▶ _Directions for this task_:
Transcribe the listing underneath, keeping each word exact and omitting the images.

▶ _Data excerpts_:
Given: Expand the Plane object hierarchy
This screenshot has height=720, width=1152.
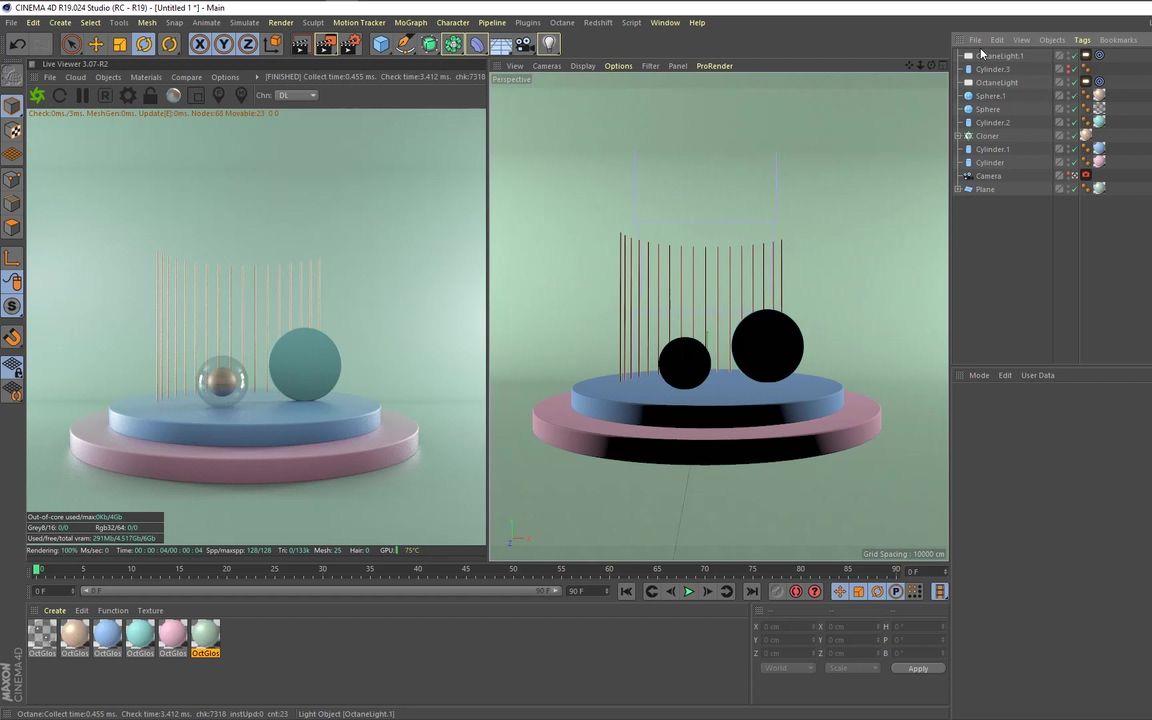Looking at the screenshot, I should (x=957, y=188).
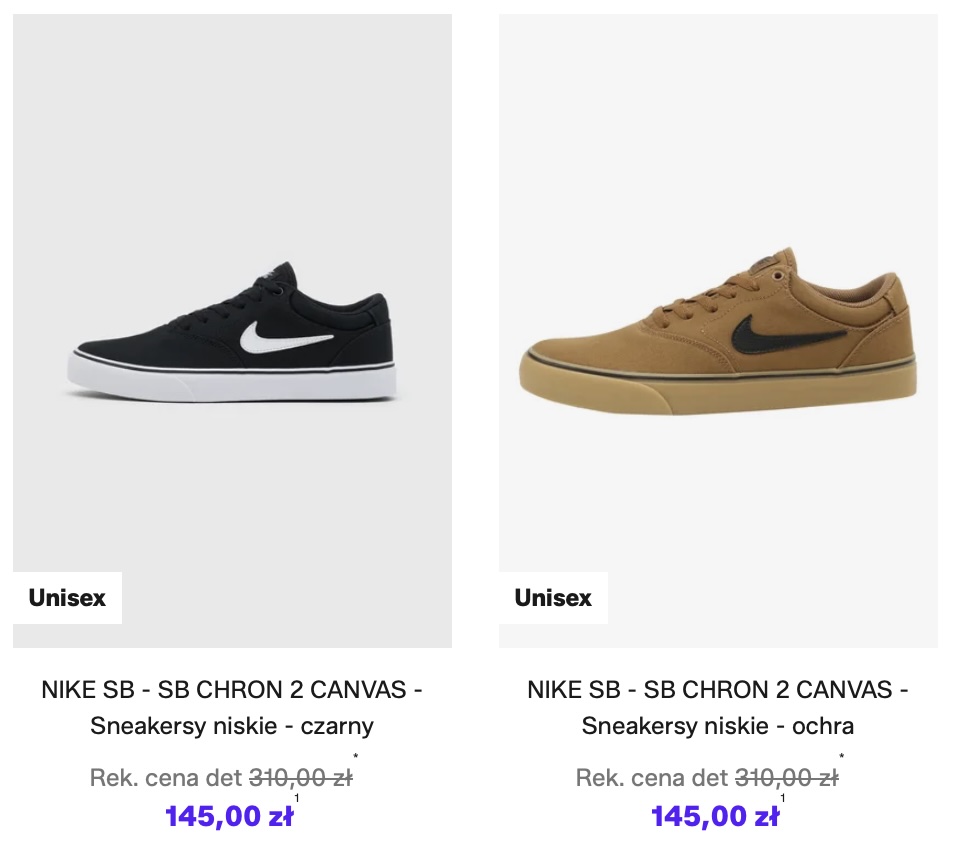The height and width of the screenshot is (856, 954).
Task: Click the asterisk footnote by the czarny old price
Action: coord(356,758)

▶ _Task output_:
Given: Expand the Plane object hierarchy
This screenshot has height=720, width=1152.
Looking at the screenshot, I should (x=957, y=188).
The height and width of the screenshot is (856, 954).
Task: Click the asterisk footnote by the czarny old price
Action: coord(356,758)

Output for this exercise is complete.